Business restructuring relief provisions under UAE Corporate Tax Law may allow qualifying mergers to transfer assets without triggering a taxable gain. This requires careful structuring and FTA guidance, it's not automatic.
On VAT: the transfer of a business as a going concern (TOGC) may be VAT-exempt if specific conditions are met. Consider two free zone companies merging where one is VAT-registered and the other is not. The surviving entity inherits the VAT registration and must notify the FTA within the required timeframe. A VAT specialist must confirm TOGC eligibility before completion. Free zone companies qualifying as Qualifying Free Zone Persons (QFZPs) should also confirm the merger does not inadvertently disqualify the surviving entity from QFZP status.
UAE Company Merger: Costs, Timelines, and Tax Facts at a Glance
A designer-ready summary infographic showing key numbers for merging companies in the UAE, for use alongside the timeline and cost section.
Free zone same-authority merger timeline: 6-10 weeks
Mainland DED merger timeline: 3-6 months
Free zone authority fees: AED 5,000-20,000
Mainland merger total all-in cost: AED 40,000-100,000+
UAE Corporate Tax rate: 9% on income above AED 375,000 (effective June 2023)
FTA notification deadline after merger: 20 business days
Suggested alt text: Infographic showing UAE company merger timelines, authority fees, and corporate tax obligations for free zone and mainland mergers in 2026.
Merger vs. Acquisition in the UAE: Understanding the Difference
A UAE merger combines two companies into one legal entity, with one or both companies ceasing to exist. An acquisition means one company purchases the shares of another, the acquired company remains a separate legal entity under new ownership. No dissolution occurs in an acquisition; the buyer simply holds the target company's shares. Choosing between a company merger in Dubai and an acquisition depends on your operational goals, timeline, and risk appetite.

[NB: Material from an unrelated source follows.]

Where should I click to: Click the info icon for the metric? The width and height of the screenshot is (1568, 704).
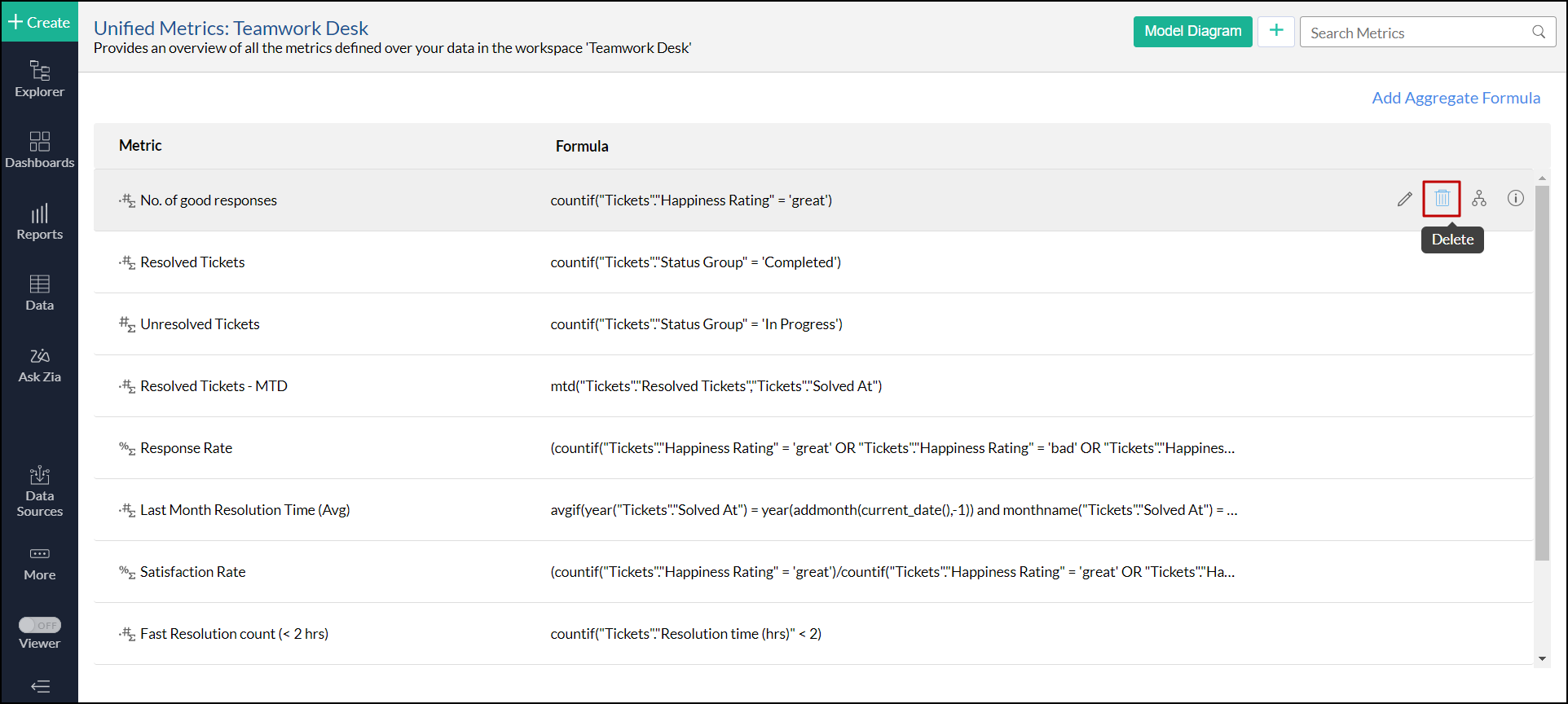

Why the Legal Distinction Matters Practically
Useful Resources
Frequently Asked Questions
What is merging companies UAE?
Merging companies in the UAE is the legal process of combining two separate businesses into a single entity, either through absorption or consolidation under UAE Commercial Companies Law. This restructuring allows businesses to unify assets, liabilities, and operations. Consulting a UAE corporate lawyer is the recommended first step.